For your upcoming cruise vacation, you carefully researched the options, compared rates, and then booked a cruise that offered everything you wanted—all for a great low price. Time to kick back and to stop worrying about spending, right? Not quite: Although billed as all-inclusive, your cruise fare may not cover everything.
Shore excursions, gratuities, beverages, souvenirs, and other onboard expenses are extra on most cruise lines. And if you’re not careful, you may be unpleasantly surprised when you get your final bill for onboard service at the end of your sailing. According to the online cruise magazine Cruise Mates, you should expect to pay at least $200 to $300 extra per person on a weeklong sailing.
Incurring some extra costs is inevitable if you want to take full advantage of your cruise experience. However, if you plan ahead and understand what the potential expenditures are and how much they’ll cost you, you can keep your expectations in check and costs under control.
In most cases, cruise lines list on their websites what services are not included in the base fare and how much they cost. Using these estimates to plan a budget for onboard spending ahead of time can be very helpful. After all, once you’re onboard and start using cruise credit, it’s easy to forget about prices and get carried away with ordering drinks, picking up souvenirs, or signing up for pricey shore excursions.
Here are some of the most common onboard cruise expenses, along with tips for minimizing costs and getting the best value for your money:
Shore excursions: If you are adventurous and willing to do some research, you can save by planning your own shore excursions. However, you may feel more comfortable going on a tour set up by the cruise line, especially if you are unfamiliar with local languages and customs at the port you are visiting.
Most large to medium-size cruise lines offer a wide variety of shore options, which vary greatly in price and can range from $10 for a glass-bottom boat tour to $250 for a scenic helicopter ride. Most tours have a limited number of spots and may sell out, so if you reserve late you may be left with options that are either undesirable or very expensive.
Clearly, the key to getting the most out of your shore excursion spending is to book early. With some major cruise lines such as Carnival and Radisson, you can only reserve an excursion once you board. Other lines such as Norwegian, Royal Caribbean, Holland America, and Princess, allow you to reserve shore excursions in advance through their websites—a major advantage.
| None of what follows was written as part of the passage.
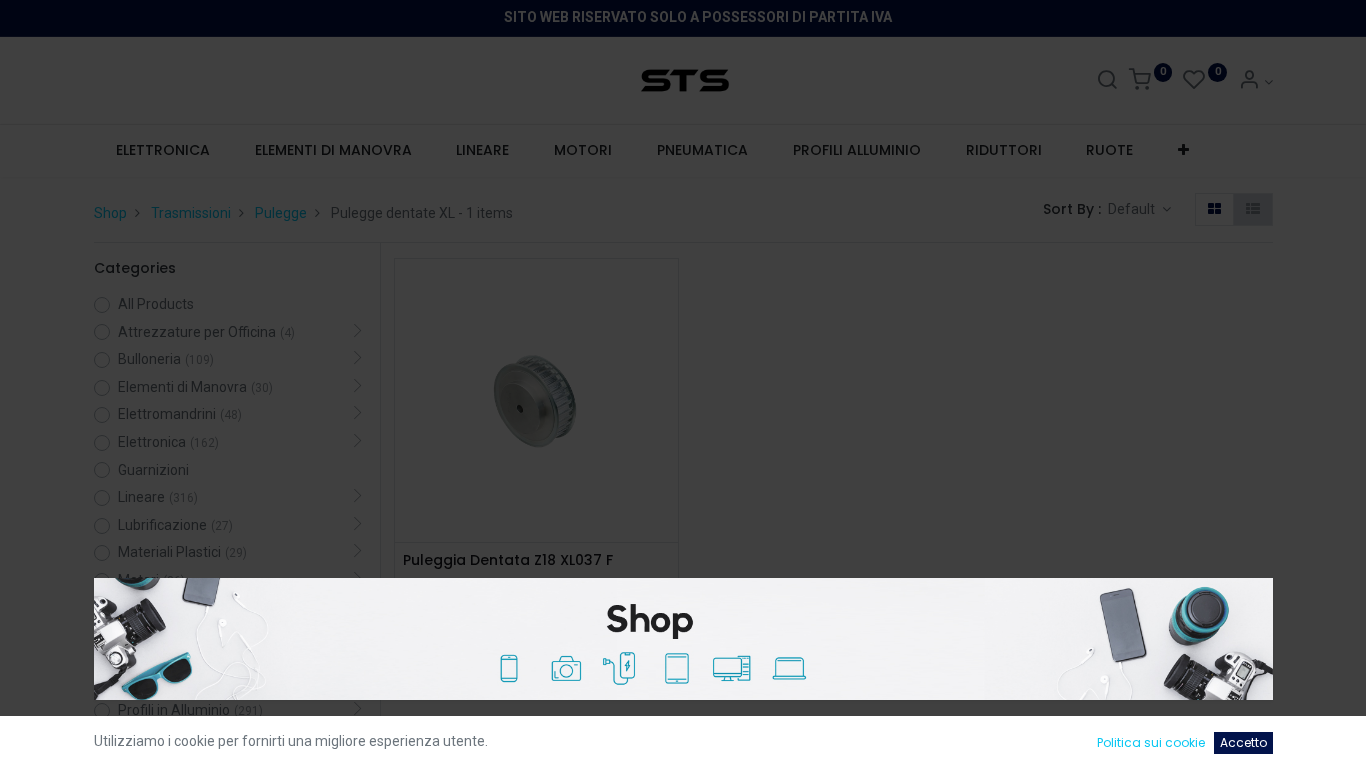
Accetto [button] (1243, 742)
Gratuities: Tipping policies vary greatly from one cruise line to another, so be sure to find out where gratuities are required so that you do not overtip. Several cruise lines, such as Holland America, Seabourn, Silversea, and Radission, include gratuities in the cruise fare and have a “tipping not required” policy onboard. Carnival, Norwegian, and Princess do not include tipping with the initial fare, but automatically add a daily tipping charge of around $10 per person to your shipboard account. Other cruise lines outline suggested tipping amounts for each service provided.
Finally, keep in mind that in addition to other gratuity charges, most cruise lines automatically add an extra 15-percent tip to all bar tabs.
- Food and beverages: Meals are almost always covered as part of your cruise fare; however, some ships, such as those operated by Royal Caribbean, have specialty restaurants that charge a per-person fee. Beverages including soft drinks, beer, wine, and hard liquor are almost always extra. Ask how much drinks costs before you order (those pretty tropical drinks cost more than you’d think), and remember the 15-percent automatic gratuity included with bar tabs.
- Salons and shopping: Onboard salon treatments and shopping are extra and expensive. To avoid inflated onboard prices, bring extra film, batteries, and other necessities with you. Before indulging in a pricey massage or a souvenir shopping spree, consider taking advantage of the many free activities and entertainment options onboard, such as gyms, classes, lectures, and shows, instead. That said, it’s ok to pamper yourself on a cruise, just be realistic about the prices.
As with all travel services, the listed price is only a base upon which many other expenses can be stacked. To really get the best value cruise, you’ll have to consider these extra costs when comparing cruises.